C'est donc à la mise au jour d'une telle modification, et
des ambiguïtés qu'elle recèle, que sont consacrés
les chapitres 4 et 5. Disons tout de suite, cependant, que Davis
s'est avant tout attaché à cerner les opérations
du pouvoir, et qu'il n'y aura pas de véritable contrechamp.
Cela, d'abord parce que Davis a décrit les luttes ouvrières
dans un autre ouvrage (Prisoners of the american dream, non traduit
en français). Mais surtout, dans la mesure où les
gangs, qui sont à l'origine des principaux affrontements
urbains, ont abandonné tout projet révolutionnaire,
et sont même qualifiés " d'authentiques créatures
de l'ère Reagan " (285). Et ce, malgré les rapprochements
qui avaient pu avoir lieu entre gangs et organisations politiques
(telles que les black Panthers) notamment à la suite des
émeutes de Watts en 1965.
Les opérations de pouvoir, toujours plus multiples, ramifiées,
mais aussi, peut-être, toujours plus franchement absurdes
(cf. les " bavures " du LAPD, la police de Los Angeles)
s'étendent à la gestion des flux urbains, procèdent
à une codification des lieux, à une criminalisation
des couches " dangereuses " de la population, sur fond
de contrôle militaro-urbain : dans tous ces aspects, nous
retrouvons la dimension bio-politique du pouvoir.
...l'antagonisme capital/travail a laissé place, pour le
meilleur et pour le pire, à une guerre urbaine, portant directement
sur le contrôle de l'espace de la ville... On pourrait ramener
tout cela, dans la description de Davis, à trois opérations
fondamentales :
• La privatisation de l'espace public : à L.A., plus
de plages accessibles, " gratuites " ; mais des lieux
sans " étrangers ", des couvre-feu, des espaces
filtrés, des bancs anti-clochards. " La ville américaine
est systématiquement évidée de ses espaces
publics au profit d'espaces spéculatifs regroupés
au centre où chaque activité a son espace monofonctionnel,
où les rues n'ont plus de perspective, et où la circulation
est internalisée dans les couloirs de sécurité
sous l'œil des polices privées. " (206).
• La gestion et la diffusion de la peur, et de son corollaire,
la " sécurité ". Distiller la peur, cela
veut d'abord dire sécréter la suspicion, la méfiance,
la stigmatisation des " classes dangereuses ". Mais à
L.A., cela passe de plus en plus par une véritable ségrégation
spatiale, telle que des quartiers entiers se trouvent de fait réservés
aux nouveaux riches. Tout cela, bien sûr, sous l'œil
d'une police surarmée, suréquipée, sur-conditionnée.

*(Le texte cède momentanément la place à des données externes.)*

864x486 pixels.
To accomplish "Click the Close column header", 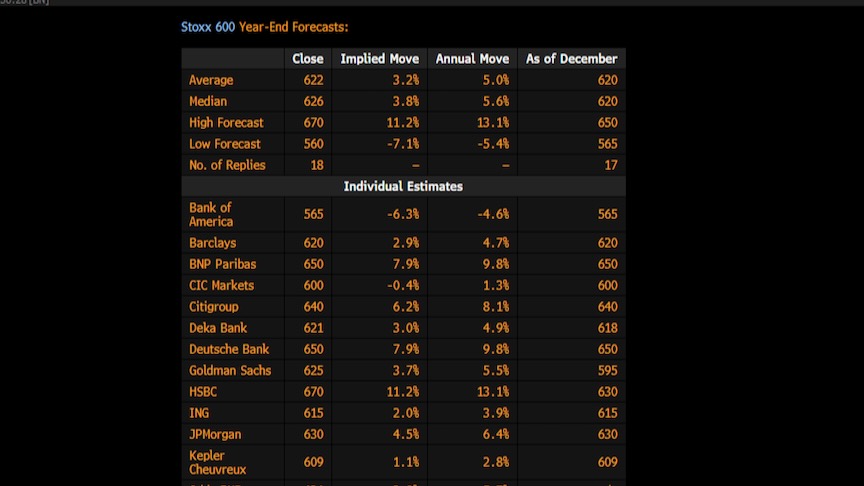I will point(307,59).
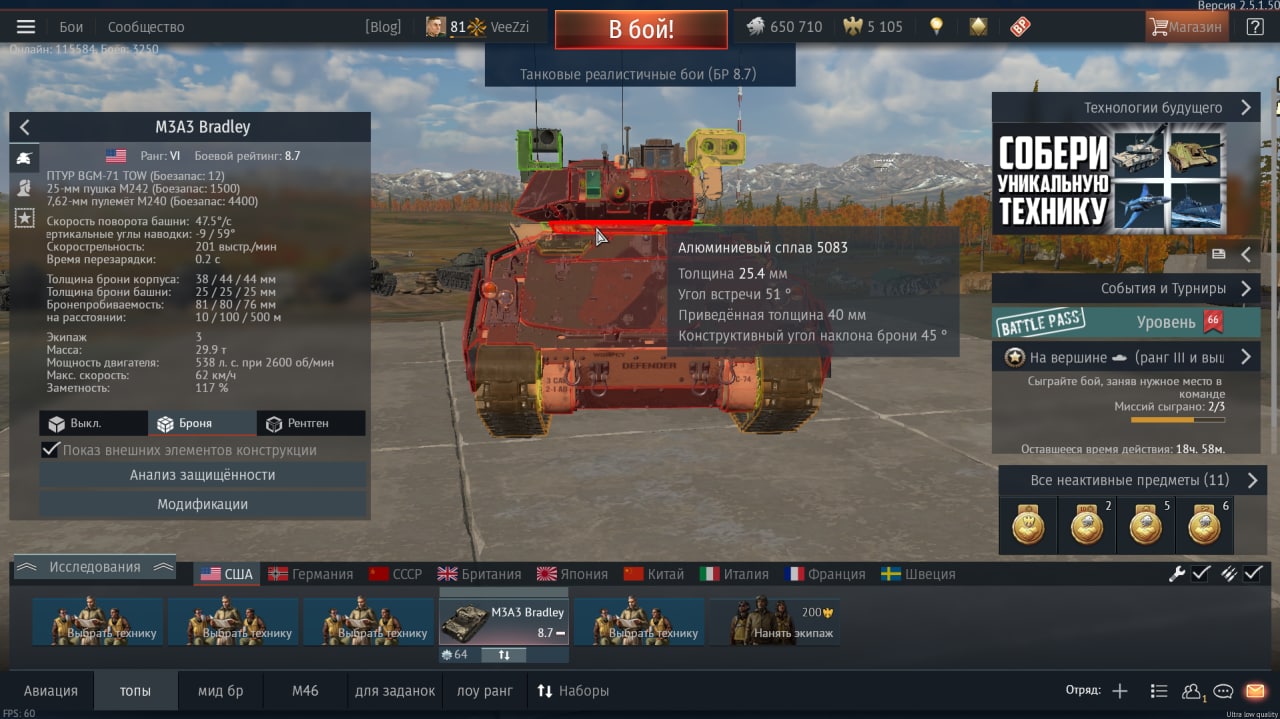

• L'intégration des dispositifs de surveillance à
l'architecture et au mobilier urbains, soit sous la forme des prisons
intégrées à la ville, devenues indiscernables
: les prisons comme centres de (re)formation ; soit par les nombreux
moyens du contrôle urbain. Supermarchés équipés
de postes de police et de vidéosurveillance, immeubles "

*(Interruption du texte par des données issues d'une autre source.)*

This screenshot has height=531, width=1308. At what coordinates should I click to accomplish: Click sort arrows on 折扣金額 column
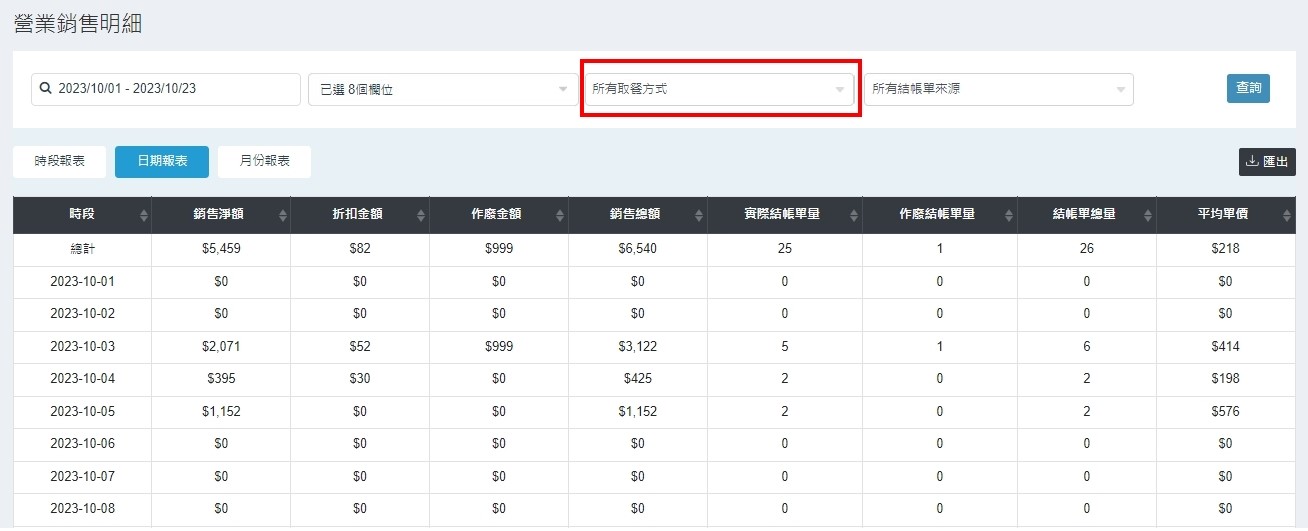[421, 216]
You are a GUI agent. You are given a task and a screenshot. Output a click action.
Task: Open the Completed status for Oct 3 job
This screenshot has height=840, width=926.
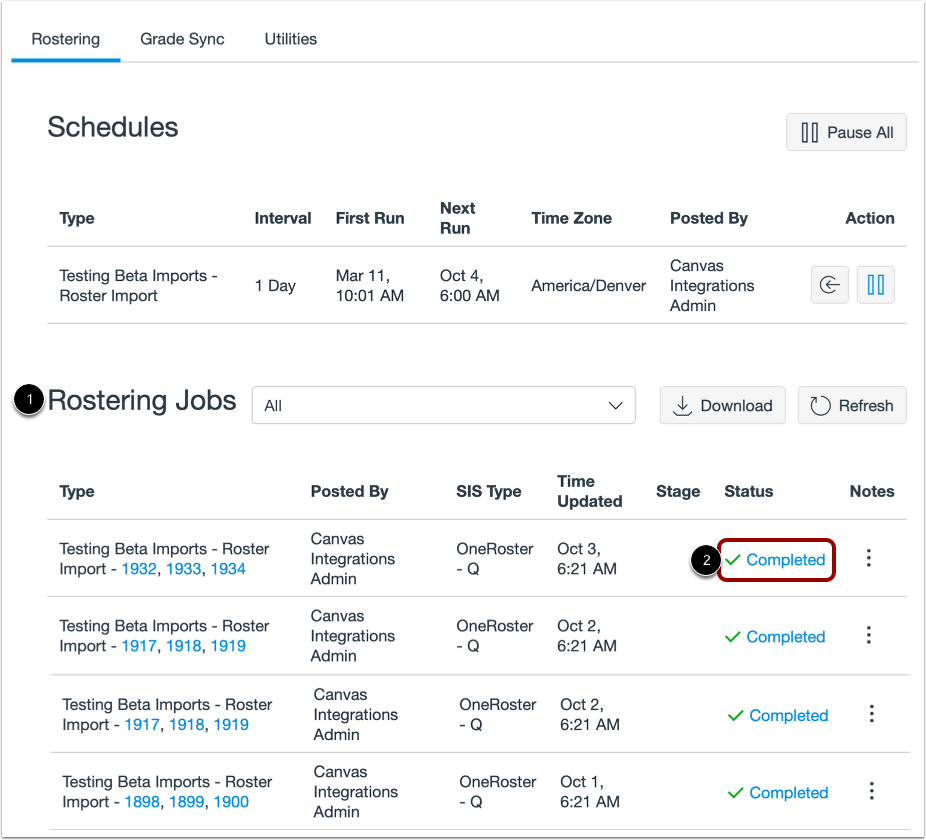(x=785, y=560)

sensitifs ", qui détectent les émotions. (À
signaler que tous ces aspects ont été développés
par Davis dans trois textes récents, accessibles sur le Net,
et regroupés dans la brochure Contrôle urbain, l'écologie
de la peur, éditée par AB IRATO).
Les luttes de classe passent donc dans l'espace urbain comme lieu
d'affrontement de stratégies antagonistes. Mais ce déplacement
du terrain d'affrontement, disions-nous, va de pair avec un déplacement
des logiques d'affrontement : l'antagonisme capital/travail a laissé
place, pour le meilleur et pour le pire, à une guerre urbaine,
portant directement sur le contrôle de l'espace de la ville.

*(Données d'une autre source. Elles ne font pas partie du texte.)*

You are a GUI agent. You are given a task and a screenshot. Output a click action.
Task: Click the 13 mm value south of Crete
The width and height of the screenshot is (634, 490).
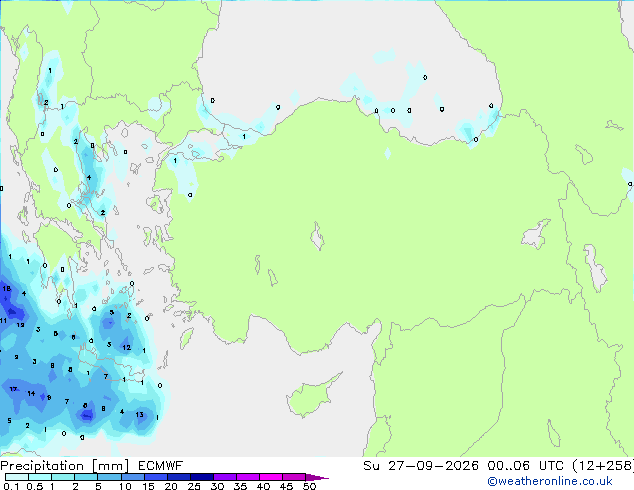(139, 415)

L'ambiguïté de ce déplacement a au moins pour
mérite de faire apparaître les enjeux contenus dans
la construction sensible de l'espace urbain comme cadre de la perception
collective et de la régulation des trajets. La ville apparaît
alors comme un enjeu directement politique, c'est-à-dire
avant tout comme le lieu multipolaire où s'édifie
et s'expérimente la société du contrôle.